A su vez, sobre las condiciones que debe reunir la interrupción de la prescripción, es cierto que esta Sala ha venido estableciendo una doctrina, favorecedora de la posición del reo, y en este sentido se dice que sólo puede ser interrumpido el término prescriptivo, conforme al art. 132-2 CP , por actos procesales dotados de auténtico contenido material o sustancial, entendiendo por tales los que implican efectiva prosecución del procedimiento, haciendo patente que el proceso avanza y se amplía consumiéndose las distintas fases o etapas. Consecuentemente carecen de virtualidad interruptiva las diligencias banales, inocuas o de mero trámite que no afecten al curso del procedimiento. Las SSTS de 10 de julio de 1993 y 644/1997 , de 9 de mayo, advierten que las resoluciones sin contenido sustancial no pueden ser tomadas en cuenta a efectos de la prescripción, ni aquellas decisiones judiciales que no constituyen efectiva prosecución del procedimiento contra los culpables, producen efecto interruptor alguno ( STS 758/1997, de 30 de mayo ). Por ello, las actuaciones obrantes en la pieza de responsabilidad civil, o relacionadas con ella, carecen de virtud interruptora respecto de la acción penal ( STS 1146/2006, de 22 de noviembre 145058/2006).
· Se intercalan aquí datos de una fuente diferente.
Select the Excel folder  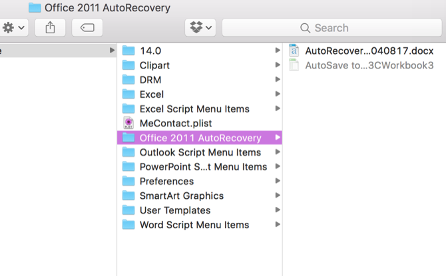[151, 94]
(ii).- En nuestro caso y frente a lo que predica el recurrente, sí consideramos que la providencia de fecha 15 de julio del año 2.010 dictada por el instructor recabando testimonio de la sentencia dictada por el juzgado de lo penal, así como de la diligencia de notificación y de la liquidación de condena, es una actuación con eficacia interruptiva pues aquellas son fundamentales para investigar el delito por el que finalmente ha sido condenado el recurrente ( delito contra la seguridad vial del artículo 384.2 del CP ), no obstando a lo anterior que lo ordenado por el juzgado fuera reiteración de una decisión anterior adoptada con ocasión de la admisión a trámite del procedimiento, pues obvio resulta que si el exhortado no atendió la orden recibida, debe insistirse en la misma y dicha insistencia y reiteración son relevantes y conducentes para la debida instrucción de la causa.
Desestimaremos en su consecuencia el recurso de apelación interpuesto, confirmaremos la resolución recurrida e impondremos las costas de la alzada al apelante.
Vistos los preceptos legales citados, y demás de general y pertinente aplicación,
Fallo
Desestimando el recurso de apelación interpuesto contra la sentencia de fecha 14 de diciembre del año 2.012 dictada por el JUZGADO DE LO PENAL DE GUADALAJARA , debemos confirmar y confirmamos la sentencia recurrida, con imposición de las costas del recurso al recurrente.
Cumplidas que sean las diligencias de rigor, con testimonio de esta resolución, remítanse las actuaciones al Juzgado de origen para su conocimiento y ejecución, debiendo acusar recibo.
Así, por esta nuestra sentencia, de la que se unirá certificación al rollo, la pronunciamos, mandamos y firmamos.
PUBLICACION.- Dada y pronunciada fue la anterior Sentencia por los Ilmos. Sres. Magistrados que la firman y leída por el Ilmo. Magistrado Ponente en el mismo día de su fecha, de lo que yo la Secretario certifico.